Exact Error in Matrix Completion: Approximately Low-Rank Structures and Missing Blocks
Agostino Capponi, Mihailo Stojnic
TL;DR
This work addresses exact performance of nuclear-norm based matrix completion under MNAR block missingness in approximately low-rank settings. It develops a no-distribution, Lagrangian-duality framework grounded in free probability and random matrix theory to obtain exact worst-case RMSE and a precise phase-transition curve, $\beta_{wc}(\eta)=\tfrac{1}{2}-\sqrt{\eta-\eta^2}$, that separates perfect from failed recovery.
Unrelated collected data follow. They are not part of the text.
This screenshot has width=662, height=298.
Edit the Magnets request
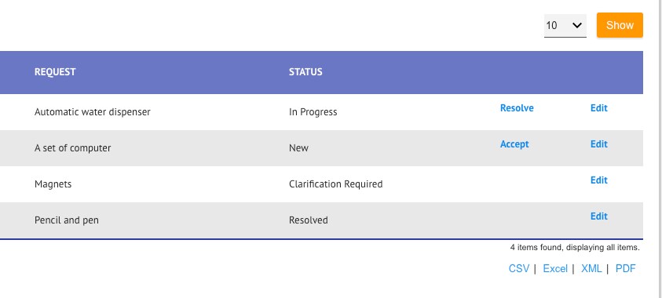click(598, 180)
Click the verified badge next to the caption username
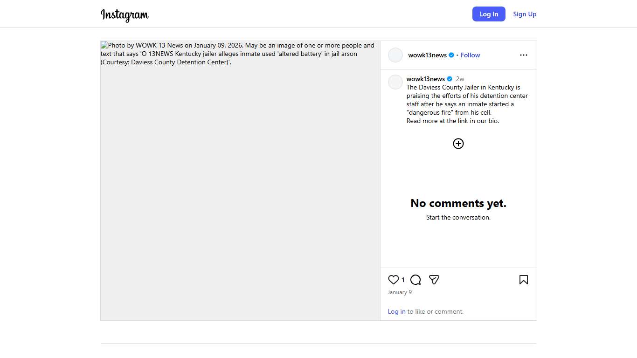 pos(450,79)
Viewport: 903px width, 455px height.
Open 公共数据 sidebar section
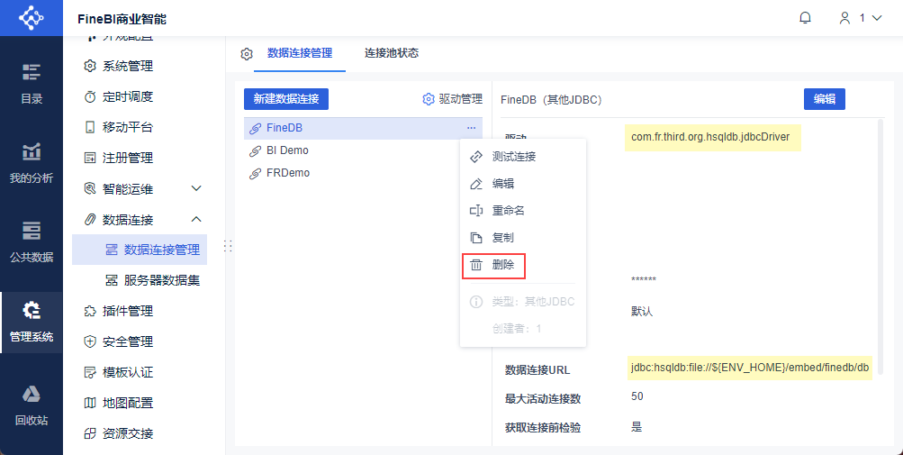32,241
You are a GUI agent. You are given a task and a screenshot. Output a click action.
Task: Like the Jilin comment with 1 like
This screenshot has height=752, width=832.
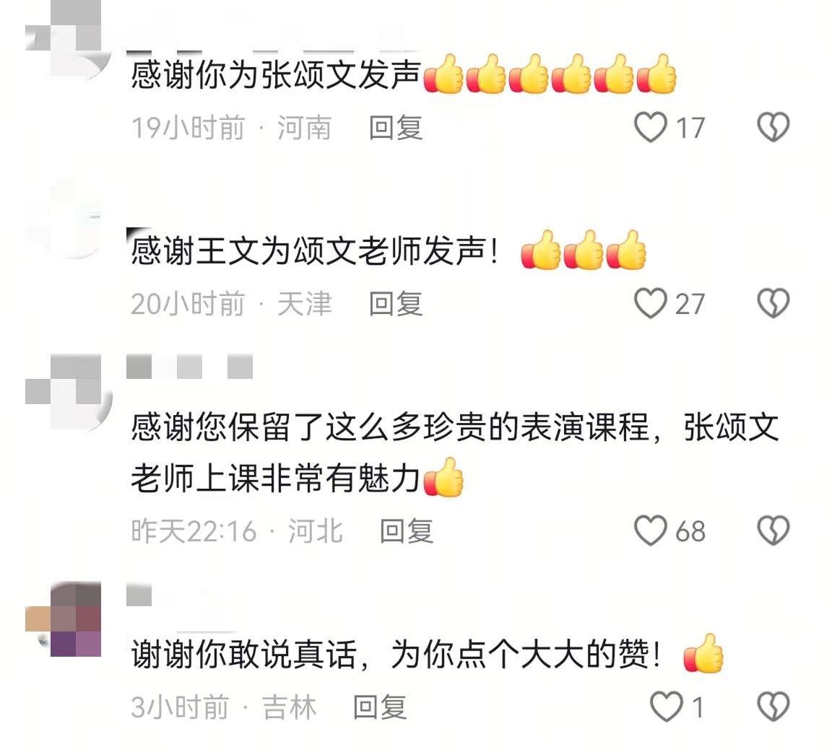click(667, 707)
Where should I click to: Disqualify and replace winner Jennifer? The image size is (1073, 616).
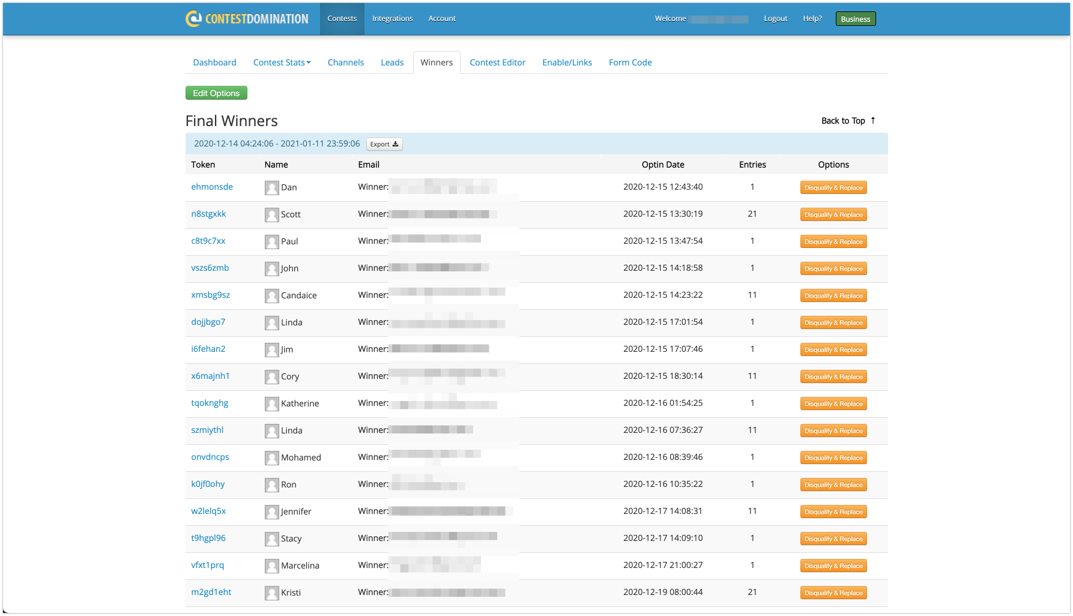tap(833, 512)
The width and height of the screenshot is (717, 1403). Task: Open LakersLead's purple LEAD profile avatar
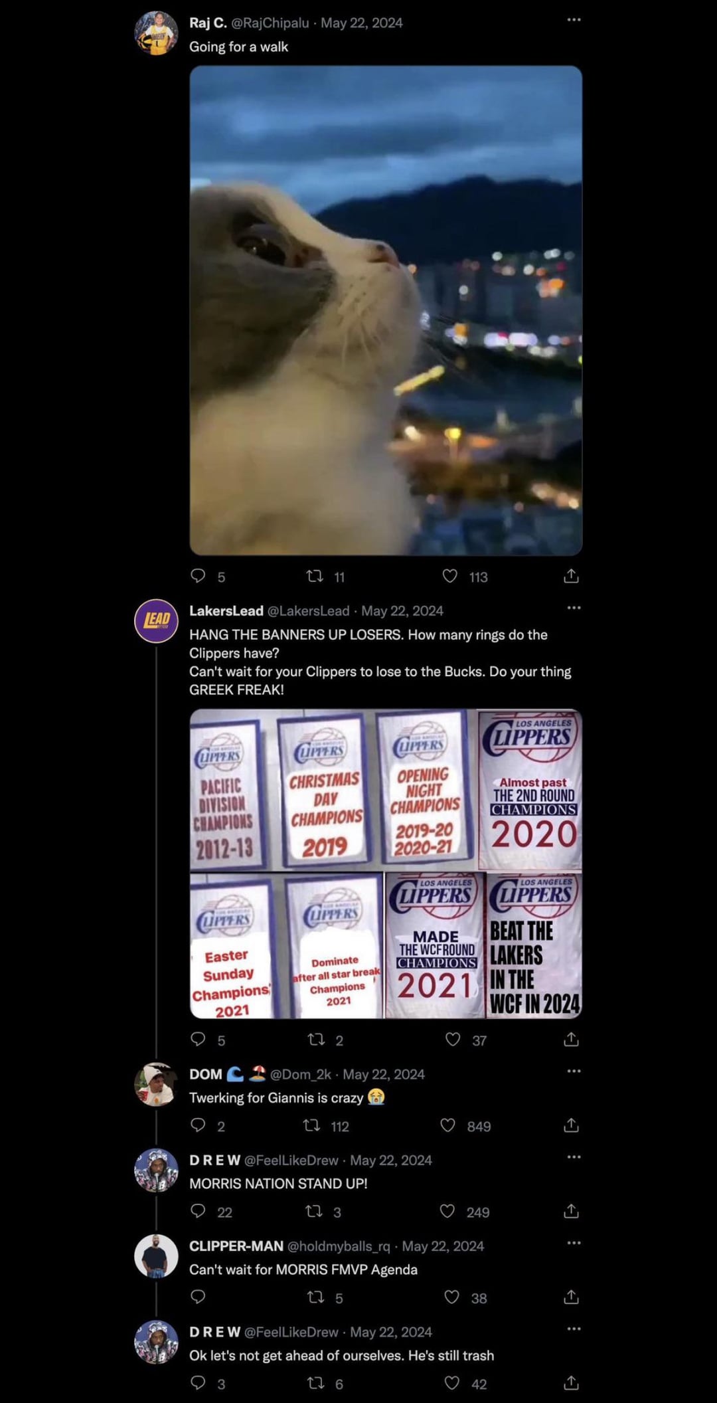click(x=156, y=620)
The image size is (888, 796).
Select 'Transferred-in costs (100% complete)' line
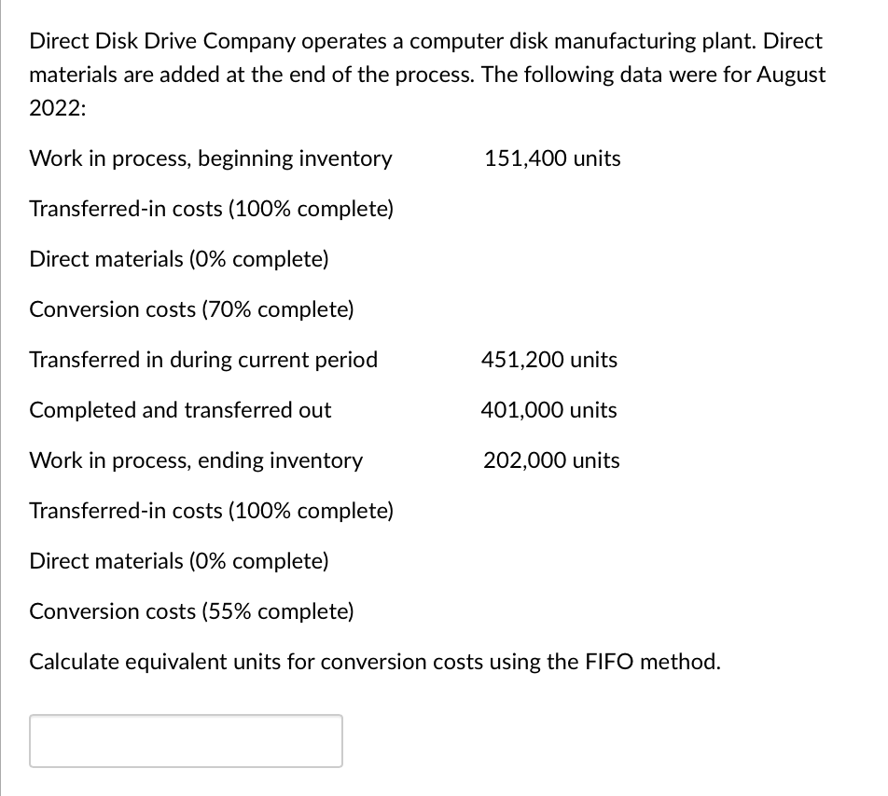pos(211,209)
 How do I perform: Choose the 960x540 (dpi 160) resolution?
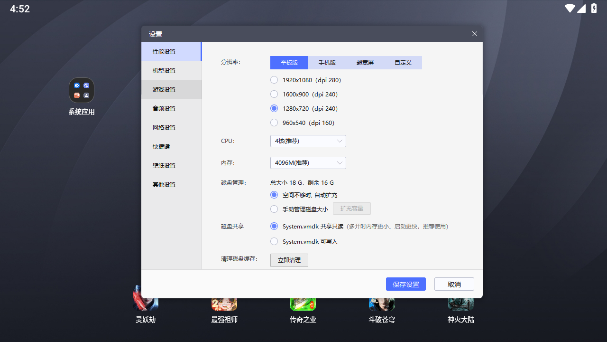point(274,123)
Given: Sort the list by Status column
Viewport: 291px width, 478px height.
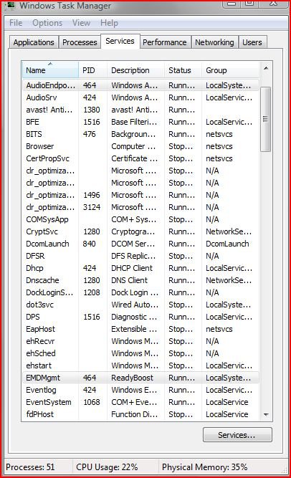Looking at the screenshot, I should click(x=183, y=70).
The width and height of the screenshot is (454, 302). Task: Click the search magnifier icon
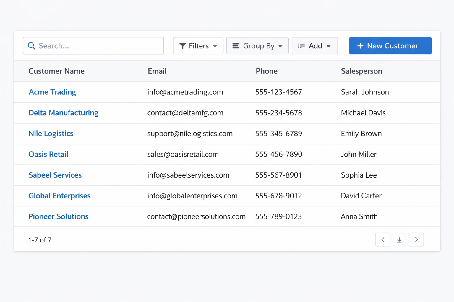[32, 46]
The main contributions are explicit RMSE bounds depending on $(\beta,\eta,\sigma_\epsilon)$, a demonstration that data-heterogeneity can scale linearly with matrix size, and comprehensive numerical validation showing strong agreement even at small dimensions. These results provide rigorous, practical guidance for block MNAR matrix completion in applications such as block causal inference and causal effect imputation, where missingness patterns reflect irreversible treatments or time-block structures.
Abstract
We study the completion of approximately low rank matrices with entries missing not at random (MNAR). In the context of typical large-dimensional statistical settings, we establish a framework for the performance analysis of the nuclear norm minimization ($\ell_1^*$) algorithm. Our framework produces \emph{exact} estimates of the worst-case residual root mean squared error and the associated phase transitions (PT), with both exhibiting remarkably simple characterizations. Our results enable to {\it precisely} quantify the impact of key system parameters, including data heterogeneity, size of the missing block, and deviation from ideal low rankness, on the accuracy of $\ell_1^*$-based matrix completion. To validate our theoretical worst-case RMSE estimates, we conduct numerical simulations, demonstrating close agreement with their numerical counterparts.